NASA program proves the benefits of social networking
The NASAsphere pilot program showed how social networking could best be useful -- namely by allowing people to join a conversation and contribute valuable details that might have not surfaced otherwise. Approximately 93 percent of questions posted to the community were answered by users at different NASA centers.
The intelligence community isn't the only one that has discovered the power of internal social networking among peers. NASA has experienced some success, too.
Last year, the agency's Jet Propulsion Laboratory conducted an agencywide 60-day pilot study to explore how a social-media platform could help contractors and employees collaborate. Most participants found social networking useful, the study showed, and people shared information in ways that wouldn't have happened without the tool.
JPL set up the service, called NASAsphere, to investigate whether NASA personnel would use social-networking tools if they were available. The program used the Socialcast enterprise microblogging platform.
"They were trying to connect workers at different workforces," said Tim Young, chief executive officer of Socialcast. He noted that NASA has a lot of senior workers who will be retiring within the next few years, so any approach that could help preserve their institutional knowledge would be a valuable asset.
When the service went live, invitations were sent to various NASA personnel, including those who were signed on to the agency's knowledge management mailing list. They were asked to post five questions or ideas, answer or comment on at least two questions or ideas, and keep their personal profile up-to-date. They could also do things such as create groups and upload photos and other publicly available material. In addition, participants could file topics under a standard set of categories, and they could add their own keywords, which others could use to search for content.
In effect, the pilot study's planners asked participants to try the service instead of using their usual methods. "Instead of e-mailing out to 20 people on your team, use this software and see how that process is different," Young said. "The goal was to leverage the collective intelligence of the NASA workforce."
Of the first set of invitations, 78 users signed on. The original participants invited 398 colleagues to join, 55 percent of whom did so. Within 60 days, 295 users had joined the community, including at least one person from each NASA center. The users were surveyed about their experiences using the medium.
The study showed how social networking could be useful — namely by allowing people to join a conversation and contribute valuable details that might have not surfaced otherwise. Approximately 93 percent of questions posted to the community were answered by users at different NASA centers.
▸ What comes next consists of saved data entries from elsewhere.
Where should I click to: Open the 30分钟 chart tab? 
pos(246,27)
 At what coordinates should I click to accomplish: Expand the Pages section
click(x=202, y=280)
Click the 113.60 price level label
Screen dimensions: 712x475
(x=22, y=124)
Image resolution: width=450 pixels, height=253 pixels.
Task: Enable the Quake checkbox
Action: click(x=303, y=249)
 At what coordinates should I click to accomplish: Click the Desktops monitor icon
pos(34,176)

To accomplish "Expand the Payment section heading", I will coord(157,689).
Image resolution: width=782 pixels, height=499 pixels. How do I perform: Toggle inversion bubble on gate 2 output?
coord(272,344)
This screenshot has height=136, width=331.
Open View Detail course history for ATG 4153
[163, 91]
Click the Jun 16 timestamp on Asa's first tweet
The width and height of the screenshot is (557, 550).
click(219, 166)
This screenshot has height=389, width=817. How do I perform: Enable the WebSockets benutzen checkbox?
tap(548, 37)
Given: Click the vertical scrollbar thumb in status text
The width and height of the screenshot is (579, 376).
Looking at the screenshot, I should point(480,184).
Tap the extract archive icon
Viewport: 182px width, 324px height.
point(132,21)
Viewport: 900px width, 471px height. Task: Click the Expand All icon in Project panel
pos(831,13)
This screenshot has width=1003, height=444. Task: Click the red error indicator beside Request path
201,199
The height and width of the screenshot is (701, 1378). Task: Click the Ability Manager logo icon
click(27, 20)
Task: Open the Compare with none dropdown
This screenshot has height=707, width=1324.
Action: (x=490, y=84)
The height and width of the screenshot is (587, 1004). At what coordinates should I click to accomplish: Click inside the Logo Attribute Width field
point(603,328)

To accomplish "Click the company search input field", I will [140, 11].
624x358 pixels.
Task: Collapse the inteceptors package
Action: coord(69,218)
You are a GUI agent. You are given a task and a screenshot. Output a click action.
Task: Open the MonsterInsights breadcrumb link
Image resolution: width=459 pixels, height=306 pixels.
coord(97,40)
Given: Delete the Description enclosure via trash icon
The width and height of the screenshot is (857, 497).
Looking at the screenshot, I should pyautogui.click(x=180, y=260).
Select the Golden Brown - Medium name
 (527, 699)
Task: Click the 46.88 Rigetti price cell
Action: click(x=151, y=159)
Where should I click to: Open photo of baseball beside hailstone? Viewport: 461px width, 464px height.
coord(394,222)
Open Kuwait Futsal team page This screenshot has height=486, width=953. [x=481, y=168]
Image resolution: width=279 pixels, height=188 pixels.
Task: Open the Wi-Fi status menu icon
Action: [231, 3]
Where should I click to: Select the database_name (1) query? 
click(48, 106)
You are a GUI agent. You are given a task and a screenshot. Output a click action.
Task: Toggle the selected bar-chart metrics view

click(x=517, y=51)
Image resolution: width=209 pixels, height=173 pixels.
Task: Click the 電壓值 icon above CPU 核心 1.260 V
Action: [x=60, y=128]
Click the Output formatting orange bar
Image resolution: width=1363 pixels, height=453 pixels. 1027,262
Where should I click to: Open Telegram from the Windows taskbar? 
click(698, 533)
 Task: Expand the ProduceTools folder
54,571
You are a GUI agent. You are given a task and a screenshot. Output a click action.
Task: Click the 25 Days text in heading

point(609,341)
Almost 82 percent found “it was easy to communicate openly” on the social network, and 65.5 percent of the participants found the service helpful.
Interestingly enough, although Generation X-aged employees (those born between 1964 and 1981) were the biggest users of the social-networking service, the baby boomers (those born before 1964) and Generation Y (born after 1981) also used the service. Forty percent of the users were Gen X, while Gen Y and the baby boomers each made up approximately 23.6 percent — the rest of the participants declined to answer the question about age. Young said the percentages bode well for cross-generational data sharing.
As required by procurement rules, the pilot program could only last 60 days. If NASA wants to pursue social networking on a fully operational level, the procurement of software would need to go through the standard procurement process, Young said. But the lessons learned are clear: Social networking can help large agencies share more information.